In approx. 440 BC, Herodotus wrote in his Histories, Book 4, often considered the founding work of History: “The Carthaginians also relate the following: - There is a country in Libya, and a nation, beyond the Pillars of Hercules, which they are wont to visit, where they no sooner arrive but forthwith they unlade their wares, and, having disposed them after an orderly fashion along the beach, leave them, and, returning aboard their ships, raise a great smoke. The natives, when they see the smoke, come down to the shore, and, laying out to view so much gold as they think the worth of the wares, withdraw to a distance. The Carthaginians upon this come ashore and look. If they think the gold enough, they take it and go their way; but if it does not seem to them sufficient, they go aboard ship once more, and wait patiently. Then the others approach and add to their gold, till the Carthaginians are content.” (Wikisource contributors, 2018)

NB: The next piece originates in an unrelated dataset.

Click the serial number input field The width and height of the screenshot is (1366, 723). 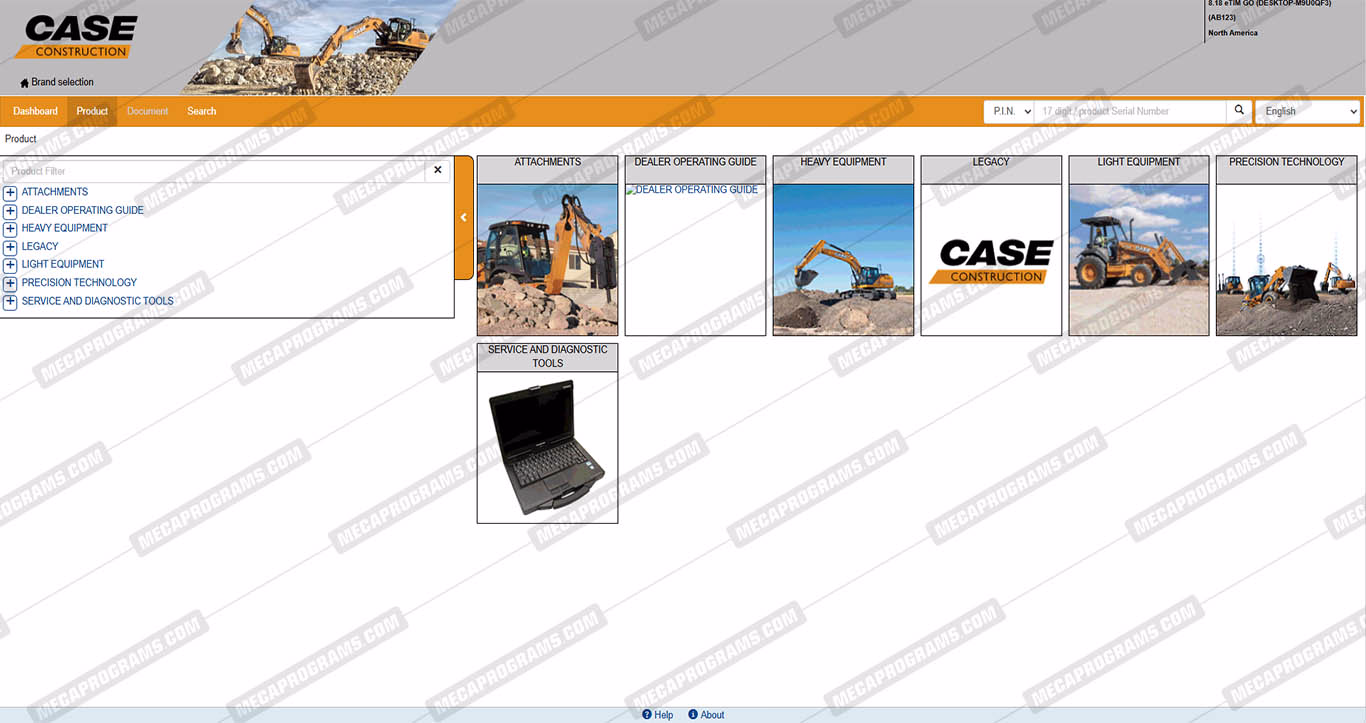(1129, 111)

Whether or not this description of what might be termed international trade in Classical Antiquity is in fact accurate or not, this depiction of silent trade captures the imagination in this day and age precisely because it is so far removed from modern practices. Verbal communication is a sine qua non in International Business today, and it is therefore mediated through language.

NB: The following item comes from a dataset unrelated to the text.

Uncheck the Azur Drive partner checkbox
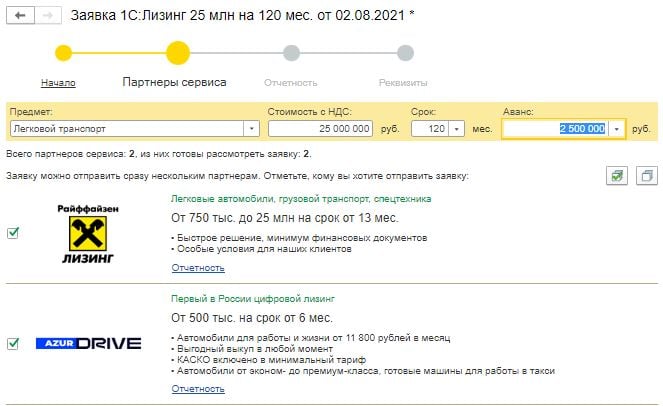 13,343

The role of languages in IB is a core issue along several dimensions for firms willing to hire employees that will support the planning and implementation of strategies to reach international markets. The activities of IB practitioners include interacting with transcontinental intermediaries, different government agencies and foreign institutions. The latter are just a few of the spheres wherein language comprises the very essence of global business expansion. Therefore, in light of the central role language plays in IB activities, it should be a milestone in any IB study program. Future IB professionals and practitioners must be aware of the influence languages have within internationalization processes.